(EXERCISE)
Only one portion of the data is to be written out: from the line bearing "[button] (830, 2504)" through the line bearing "Custom Tour Request Form (71, 203)". Write it exactly as it appears.

RECORDS SUPPLIED section start

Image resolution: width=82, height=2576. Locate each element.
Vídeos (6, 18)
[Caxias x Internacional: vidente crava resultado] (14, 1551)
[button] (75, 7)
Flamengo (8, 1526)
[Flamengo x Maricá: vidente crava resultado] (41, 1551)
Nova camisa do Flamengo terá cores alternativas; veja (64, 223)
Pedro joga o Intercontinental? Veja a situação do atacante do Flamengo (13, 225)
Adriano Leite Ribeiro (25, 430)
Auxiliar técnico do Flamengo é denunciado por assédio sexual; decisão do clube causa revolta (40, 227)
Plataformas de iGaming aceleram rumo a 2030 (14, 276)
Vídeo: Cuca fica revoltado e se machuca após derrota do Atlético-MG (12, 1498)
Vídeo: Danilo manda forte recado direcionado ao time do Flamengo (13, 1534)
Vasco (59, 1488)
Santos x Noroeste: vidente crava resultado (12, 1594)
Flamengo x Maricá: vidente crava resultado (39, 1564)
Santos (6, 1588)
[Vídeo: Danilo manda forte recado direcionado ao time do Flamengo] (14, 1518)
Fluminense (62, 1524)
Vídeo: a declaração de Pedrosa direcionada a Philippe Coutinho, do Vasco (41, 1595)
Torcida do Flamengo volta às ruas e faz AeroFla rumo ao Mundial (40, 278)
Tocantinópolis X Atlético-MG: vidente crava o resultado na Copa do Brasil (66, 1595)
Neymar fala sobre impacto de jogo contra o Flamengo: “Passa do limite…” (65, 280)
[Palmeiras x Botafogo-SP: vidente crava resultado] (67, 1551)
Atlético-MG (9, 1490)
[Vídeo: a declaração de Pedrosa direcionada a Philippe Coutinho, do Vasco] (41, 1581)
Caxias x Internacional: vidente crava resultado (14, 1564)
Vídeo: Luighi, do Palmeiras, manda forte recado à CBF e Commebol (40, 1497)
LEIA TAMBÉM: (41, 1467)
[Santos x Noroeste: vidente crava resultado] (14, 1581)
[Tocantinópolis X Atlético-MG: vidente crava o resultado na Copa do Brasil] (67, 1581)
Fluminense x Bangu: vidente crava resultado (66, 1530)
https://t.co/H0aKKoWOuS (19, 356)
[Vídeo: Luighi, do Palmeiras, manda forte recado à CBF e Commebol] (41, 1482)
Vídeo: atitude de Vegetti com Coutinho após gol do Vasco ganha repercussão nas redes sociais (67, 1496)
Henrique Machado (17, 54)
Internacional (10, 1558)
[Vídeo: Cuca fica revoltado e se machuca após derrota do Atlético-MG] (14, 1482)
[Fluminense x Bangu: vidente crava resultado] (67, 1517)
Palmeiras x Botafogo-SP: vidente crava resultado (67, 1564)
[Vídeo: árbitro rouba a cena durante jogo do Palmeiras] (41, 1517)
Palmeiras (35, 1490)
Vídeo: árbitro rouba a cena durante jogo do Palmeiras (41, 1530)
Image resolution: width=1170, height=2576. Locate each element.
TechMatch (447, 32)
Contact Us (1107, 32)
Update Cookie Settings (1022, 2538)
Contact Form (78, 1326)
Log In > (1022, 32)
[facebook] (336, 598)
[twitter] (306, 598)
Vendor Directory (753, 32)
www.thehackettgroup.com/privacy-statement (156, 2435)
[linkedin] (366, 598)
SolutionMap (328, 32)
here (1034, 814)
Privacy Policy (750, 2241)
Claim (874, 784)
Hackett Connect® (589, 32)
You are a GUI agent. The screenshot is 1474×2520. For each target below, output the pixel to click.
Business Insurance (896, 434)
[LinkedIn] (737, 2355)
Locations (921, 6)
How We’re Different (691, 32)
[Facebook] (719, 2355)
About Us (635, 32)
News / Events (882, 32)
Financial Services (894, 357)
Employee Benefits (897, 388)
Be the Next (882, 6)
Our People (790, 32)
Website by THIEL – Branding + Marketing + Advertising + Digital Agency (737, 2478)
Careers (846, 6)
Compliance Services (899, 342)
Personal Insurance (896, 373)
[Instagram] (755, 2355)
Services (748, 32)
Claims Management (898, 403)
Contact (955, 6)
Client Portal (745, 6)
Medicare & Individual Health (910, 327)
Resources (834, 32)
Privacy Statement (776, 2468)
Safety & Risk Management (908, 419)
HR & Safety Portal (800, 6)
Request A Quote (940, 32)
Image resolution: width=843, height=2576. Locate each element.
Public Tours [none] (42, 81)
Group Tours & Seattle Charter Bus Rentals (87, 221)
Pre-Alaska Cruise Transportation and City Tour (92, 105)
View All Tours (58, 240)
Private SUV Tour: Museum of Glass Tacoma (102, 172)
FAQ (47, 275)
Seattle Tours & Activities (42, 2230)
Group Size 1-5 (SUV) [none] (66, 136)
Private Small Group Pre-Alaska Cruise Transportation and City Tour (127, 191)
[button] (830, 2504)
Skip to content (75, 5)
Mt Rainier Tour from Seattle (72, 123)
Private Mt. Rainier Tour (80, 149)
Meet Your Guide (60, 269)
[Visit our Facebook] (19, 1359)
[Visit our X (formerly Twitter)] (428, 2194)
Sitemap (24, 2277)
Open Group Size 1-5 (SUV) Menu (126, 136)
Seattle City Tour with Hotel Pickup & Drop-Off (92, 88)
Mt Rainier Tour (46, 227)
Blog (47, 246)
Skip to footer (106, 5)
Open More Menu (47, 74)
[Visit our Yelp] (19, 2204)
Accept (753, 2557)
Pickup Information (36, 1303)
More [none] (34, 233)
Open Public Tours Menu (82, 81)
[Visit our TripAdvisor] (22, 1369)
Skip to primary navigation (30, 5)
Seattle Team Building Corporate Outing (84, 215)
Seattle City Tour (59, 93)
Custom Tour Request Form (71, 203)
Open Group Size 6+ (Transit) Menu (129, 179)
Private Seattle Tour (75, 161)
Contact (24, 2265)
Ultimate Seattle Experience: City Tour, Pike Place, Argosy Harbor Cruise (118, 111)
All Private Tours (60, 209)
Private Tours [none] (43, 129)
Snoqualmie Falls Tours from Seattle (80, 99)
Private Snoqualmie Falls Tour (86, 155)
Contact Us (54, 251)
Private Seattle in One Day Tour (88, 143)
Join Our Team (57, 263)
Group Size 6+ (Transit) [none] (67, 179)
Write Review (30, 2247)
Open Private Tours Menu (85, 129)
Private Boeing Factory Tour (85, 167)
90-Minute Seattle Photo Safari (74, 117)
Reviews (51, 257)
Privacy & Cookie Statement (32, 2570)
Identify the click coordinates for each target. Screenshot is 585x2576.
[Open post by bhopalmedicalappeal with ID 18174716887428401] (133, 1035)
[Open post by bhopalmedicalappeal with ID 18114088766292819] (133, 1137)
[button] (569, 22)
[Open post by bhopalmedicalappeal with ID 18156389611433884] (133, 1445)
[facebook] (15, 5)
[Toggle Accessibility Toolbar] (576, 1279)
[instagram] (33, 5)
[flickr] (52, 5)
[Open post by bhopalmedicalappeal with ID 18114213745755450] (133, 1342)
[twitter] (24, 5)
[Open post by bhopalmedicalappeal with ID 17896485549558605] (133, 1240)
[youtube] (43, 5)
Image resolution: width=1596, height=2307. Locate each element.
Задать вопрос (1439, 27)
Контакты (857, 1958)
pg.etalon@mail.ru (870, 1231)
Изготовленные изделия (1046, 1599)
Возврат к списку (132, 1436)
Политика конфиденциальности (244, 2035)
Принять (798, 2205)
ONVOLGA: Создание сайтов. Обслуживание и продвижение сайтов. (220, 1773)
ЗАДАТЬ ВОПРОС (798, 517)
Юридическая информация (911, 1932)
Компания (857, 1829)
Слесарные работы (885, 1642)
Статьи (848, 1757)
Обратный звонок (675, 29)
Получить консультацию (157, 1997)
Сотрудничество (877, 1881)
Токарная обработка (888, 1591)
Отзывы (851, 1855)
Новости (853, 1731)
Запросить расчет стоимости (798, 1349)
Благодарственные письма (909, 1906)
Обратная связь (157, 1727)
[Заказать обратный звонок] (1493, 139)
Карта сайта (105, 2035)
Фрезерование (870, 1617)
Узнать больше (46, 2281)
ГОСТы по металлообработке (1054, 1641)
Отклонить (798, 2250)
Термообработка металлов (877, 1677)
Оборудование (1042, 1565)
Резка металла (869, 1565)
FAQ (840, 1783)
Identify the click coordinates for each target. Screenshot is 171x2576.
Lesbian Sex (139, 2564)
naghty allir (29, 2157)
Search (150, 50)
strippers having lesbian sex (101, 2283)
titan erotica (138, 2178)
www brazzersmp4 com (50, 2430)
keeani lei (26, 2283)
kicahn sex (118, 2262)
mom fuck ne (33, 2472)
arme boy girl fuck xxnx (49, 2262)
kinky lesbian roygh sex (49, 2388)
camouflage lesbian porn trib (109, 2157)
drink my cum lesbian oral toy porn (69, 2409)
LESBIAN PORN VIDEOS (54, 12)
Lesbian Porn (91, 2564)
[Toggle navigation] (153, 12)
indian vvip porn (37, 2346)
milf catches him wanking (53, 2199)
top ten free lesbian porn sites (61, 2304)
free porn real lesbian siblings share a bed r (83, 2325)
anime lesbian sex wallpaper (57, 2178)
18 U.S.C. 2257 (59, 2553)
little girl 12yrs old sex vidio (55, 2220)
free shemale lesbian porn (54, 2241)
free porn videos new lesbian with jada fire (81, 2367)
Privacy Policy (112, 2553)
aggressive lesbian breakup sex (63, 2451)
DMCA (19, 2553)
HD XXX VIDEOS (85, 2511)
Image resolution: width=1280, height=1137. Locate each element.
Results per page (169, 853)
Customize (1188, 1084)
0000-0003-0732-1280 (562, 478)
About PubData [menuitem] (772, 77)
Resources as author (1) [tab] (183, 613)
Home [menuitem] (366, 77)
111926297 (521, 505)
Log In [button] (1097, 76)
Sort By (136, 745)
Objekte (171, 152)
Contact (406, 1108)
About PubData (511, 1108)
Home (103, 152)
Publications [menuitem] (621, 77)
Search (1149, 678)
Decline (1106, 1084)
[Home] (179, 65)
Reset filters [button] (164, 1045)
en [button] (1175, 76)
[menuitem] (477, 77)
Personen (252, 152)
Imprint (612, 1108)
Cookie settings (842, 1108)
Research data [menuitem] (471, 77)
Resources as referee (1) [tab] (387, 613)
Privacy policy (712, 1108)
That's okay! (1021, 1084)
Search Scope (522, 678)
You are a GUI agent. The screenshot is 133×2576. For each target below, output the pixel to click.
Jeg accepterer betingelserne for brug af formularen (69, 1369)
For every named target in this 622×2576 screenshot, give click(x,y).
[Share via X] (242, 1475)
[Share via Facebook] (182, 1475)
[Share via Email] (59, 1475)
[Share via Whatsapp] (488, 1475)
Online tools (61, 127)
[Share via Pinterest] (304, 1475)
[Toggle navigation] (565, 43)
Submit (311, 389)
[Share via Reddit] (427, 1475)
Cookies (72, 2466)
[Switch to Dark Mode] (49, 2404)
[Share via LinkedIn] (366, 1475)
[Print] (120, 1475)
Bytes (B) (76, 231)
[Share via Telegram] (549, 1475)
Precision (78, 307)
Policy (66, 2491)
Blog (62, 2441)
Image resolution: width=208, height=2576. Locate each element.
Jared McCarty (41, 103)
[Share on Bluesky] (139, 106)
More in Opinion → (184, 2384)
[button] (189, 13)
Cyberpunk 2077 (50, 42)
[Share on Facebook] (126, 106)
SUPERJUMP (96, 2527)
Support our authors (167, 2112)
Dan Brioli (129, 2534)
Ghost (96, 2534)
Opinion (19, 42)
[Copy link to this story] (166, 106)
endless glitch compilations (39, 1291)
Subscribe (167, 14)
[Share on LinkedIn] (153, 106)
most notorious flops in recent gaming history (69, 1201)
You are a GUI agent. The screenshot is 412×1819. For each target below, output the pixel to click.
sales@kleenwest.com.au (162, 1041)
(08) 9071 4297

RECORDS SUPPLIED section end

(TASK RESULT)
[button] (830, 2504)
Skip to content (75, 5)
Mt Rainier Tour from Seattle (72, 123)
Private Mt. Rainier Tour (80, 149)
Meet Your Guide (60, 269)
[Visit our Facebook] (19, 1359)
[Visit our X (formerly Twitter)] (428, 2194)
Sitemap (24, 2277)
Open Group Size 1-5 (SUV) Menu (126, 136)
Seattle City Tour with Hotel Pickup & Drop-Off (92, 88)
Mt Rainier Tour (46, 227)
Blog (47, 246)
Skip to footer (106, 5)
Open More Menu (47, 74)
[Visit our Yelp] (19, 2204)
Accept (753, 2557)
Pickup Information (36, 1303)
More [none] (34, 233)
Open Public Tours Menu (82, 81)
[Visit our TripAdvisor] (22, 1369)
Skip to primary navigation (30, 5)
Seattle Team Building Corporate Outing (84, 215)
Seattle City Tour (59, 93)
Custom Tour Request Form (71, 203)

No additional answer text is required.